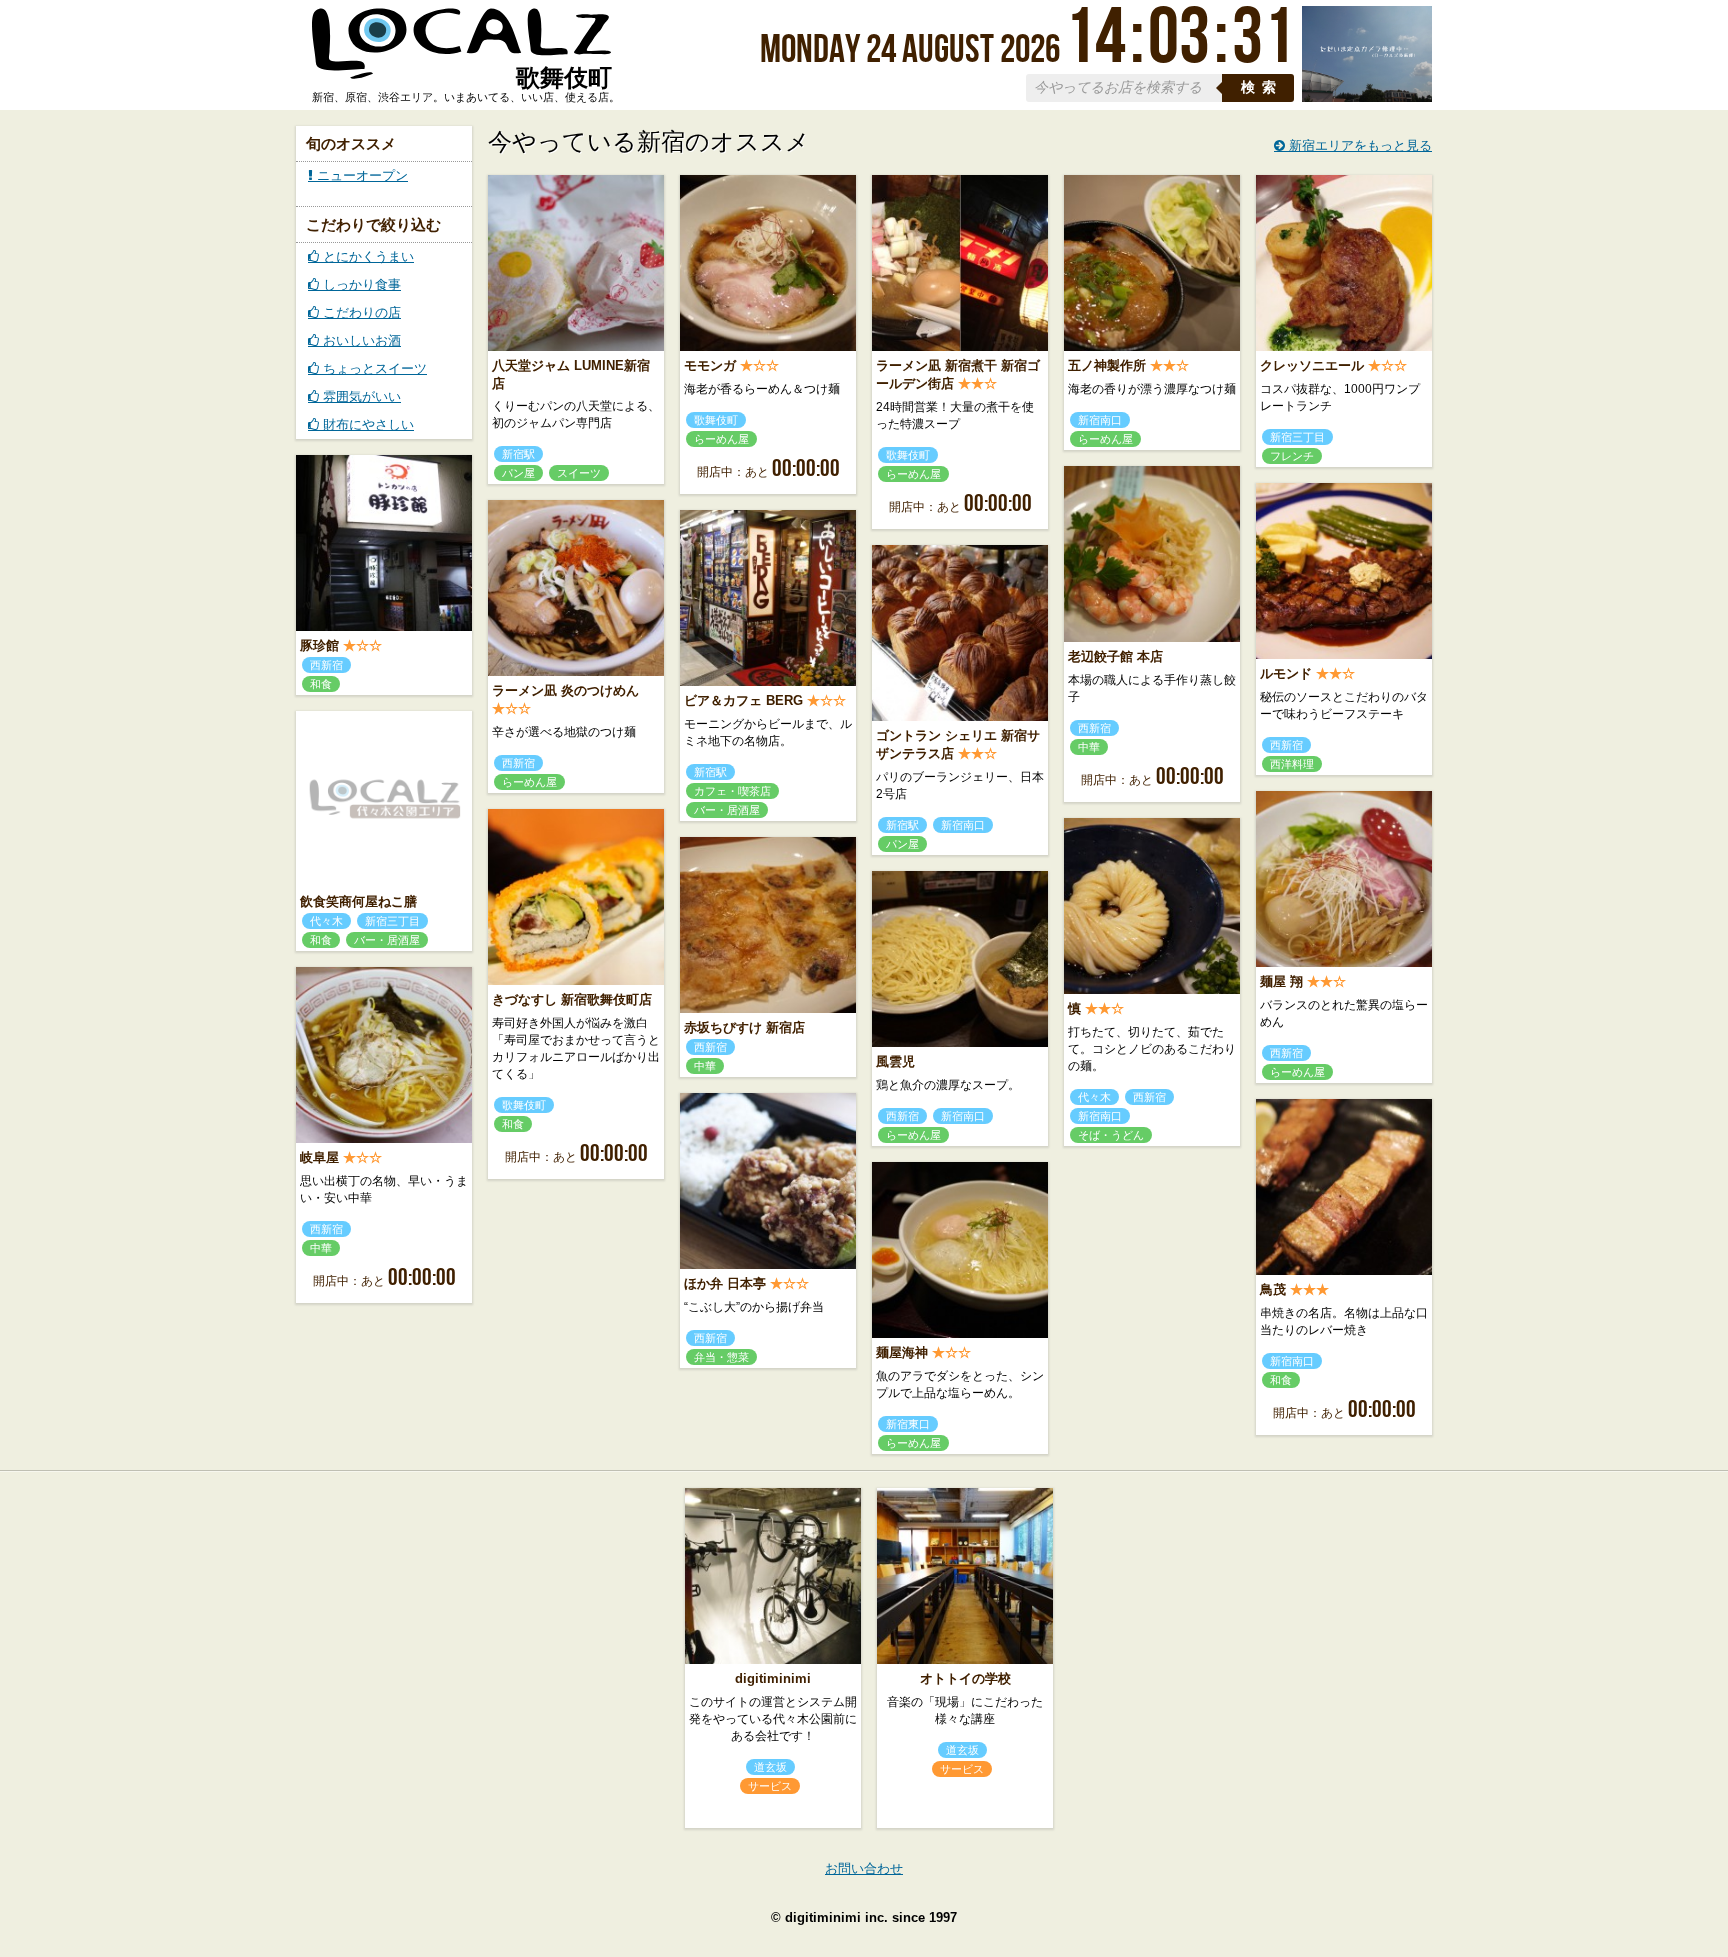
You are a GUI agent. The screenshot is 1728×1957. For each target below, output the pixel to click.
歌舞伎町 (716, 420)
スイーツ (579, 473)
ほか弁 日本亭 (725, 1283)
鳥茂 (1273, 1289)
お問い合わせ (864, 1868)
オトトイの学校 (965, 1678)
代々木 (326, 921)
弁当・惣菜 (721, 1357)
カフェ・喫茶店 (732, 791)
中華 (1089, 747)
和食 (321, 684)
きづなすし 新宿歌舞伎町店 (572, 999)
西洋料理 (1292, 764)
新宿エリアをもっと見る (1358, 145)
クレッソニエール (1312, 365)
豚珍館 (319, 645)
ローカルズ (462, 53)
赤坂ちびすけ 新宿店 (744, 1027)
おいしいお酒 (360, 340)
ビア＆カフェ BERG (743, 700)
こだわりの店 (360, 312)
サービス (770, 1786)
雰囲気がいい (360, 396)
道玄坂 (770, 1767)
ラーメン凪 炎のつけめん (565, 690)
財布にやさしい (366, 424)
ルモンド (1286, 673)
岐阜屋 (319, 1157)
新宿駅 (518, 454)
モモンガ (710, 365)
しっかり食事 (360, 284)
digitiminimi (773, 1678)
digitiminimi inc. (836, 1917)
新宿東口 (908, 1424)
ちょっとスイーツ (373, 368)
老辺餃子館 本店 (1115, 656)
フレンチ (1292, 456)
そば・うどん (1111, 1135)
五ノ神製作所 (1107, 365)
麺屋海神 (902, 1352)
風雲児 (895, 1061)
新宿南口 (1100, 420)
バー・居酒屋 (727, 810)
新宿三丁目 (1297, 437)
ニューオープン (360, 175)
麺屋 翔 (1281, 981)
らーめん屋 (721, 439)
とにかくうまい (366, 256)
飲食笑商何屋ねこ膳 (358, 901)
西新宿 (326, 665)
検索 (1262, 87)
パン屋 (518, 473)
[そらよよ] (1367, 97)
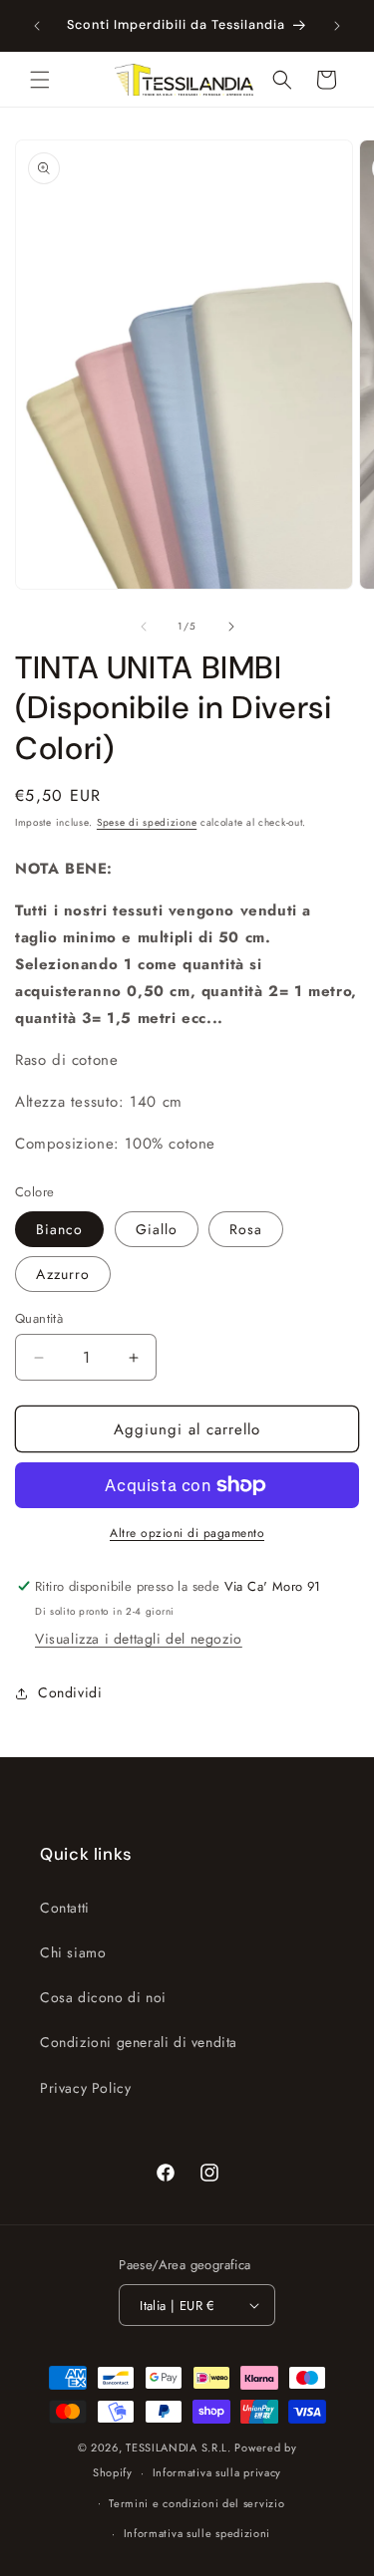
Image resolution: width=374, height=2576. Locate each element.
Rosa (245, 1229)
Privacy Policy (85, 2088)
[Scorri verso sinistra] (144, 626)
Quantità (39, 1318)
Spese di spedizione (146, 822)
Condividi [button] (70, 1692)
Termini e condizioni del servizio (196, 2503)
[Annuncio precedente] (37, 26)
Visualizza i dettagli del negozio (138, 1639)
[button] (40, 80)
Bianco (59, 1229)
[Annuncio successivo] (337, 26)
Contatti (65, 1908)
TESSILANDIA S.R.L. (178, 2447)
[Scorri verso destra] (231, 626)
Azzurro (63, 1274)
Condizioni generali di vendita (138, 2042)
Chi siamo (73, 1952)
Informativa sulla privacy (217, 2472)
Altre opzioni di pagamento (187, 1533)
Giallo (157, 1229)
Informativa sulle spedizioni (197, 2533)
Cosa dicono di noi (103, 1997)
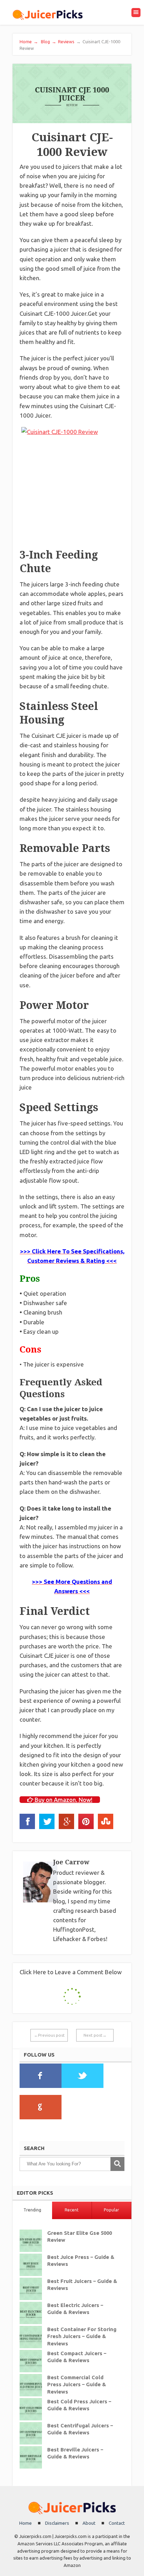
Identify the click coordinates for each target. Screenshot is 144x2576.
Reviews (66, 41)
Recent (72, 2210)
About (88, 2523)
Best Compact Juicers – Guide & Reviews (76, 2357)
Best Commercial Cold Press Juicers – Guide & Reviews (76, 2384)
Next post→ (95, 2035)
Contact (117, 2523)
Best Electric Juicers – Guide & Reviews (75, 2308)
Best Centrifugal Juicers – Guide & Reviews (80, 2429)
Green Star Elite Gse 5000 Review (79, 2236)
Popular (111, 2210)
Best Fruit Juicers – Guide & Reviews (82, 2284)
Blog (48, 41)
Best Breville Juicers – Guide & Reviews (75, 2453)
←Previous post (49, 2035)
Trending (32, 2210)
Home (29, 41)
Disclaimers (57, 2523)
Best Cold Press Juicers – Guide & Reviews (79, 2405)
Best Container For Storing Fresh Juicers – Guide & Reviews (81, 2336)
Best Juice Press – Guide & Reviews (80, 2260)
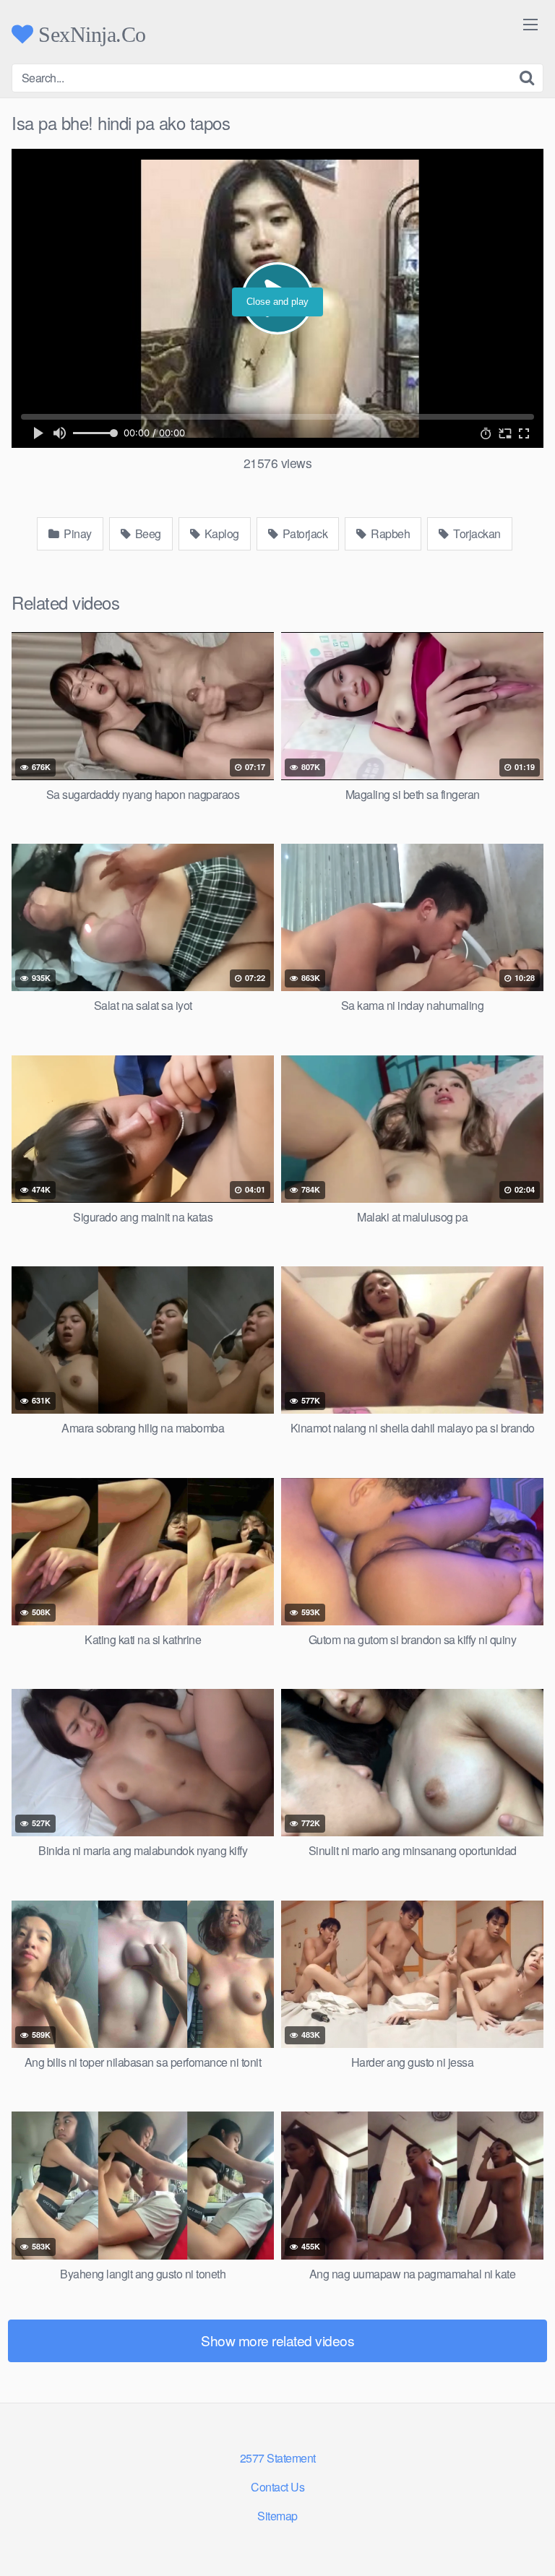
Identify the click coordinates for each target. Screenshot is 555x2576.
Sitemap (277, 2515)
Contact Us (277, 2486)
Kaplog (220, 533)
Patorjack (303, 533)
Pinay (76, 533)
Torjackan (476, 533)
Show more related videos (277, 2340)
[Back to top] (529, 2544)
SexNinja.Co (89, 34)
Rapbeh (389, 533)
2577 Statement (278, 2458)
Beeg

→ YOUR INSTRUCTIONS
Which lines of the material above hold the string "target"? Pull them out.

→ REPLY
You are a GUI agent. The screenshot is 1728×1957. For each target below, output the pixel to click.
Identify the click coordinates for each target. Screenshot is 144x2576.
Identify the click coordinates for each target. Screenshot is 555x2576.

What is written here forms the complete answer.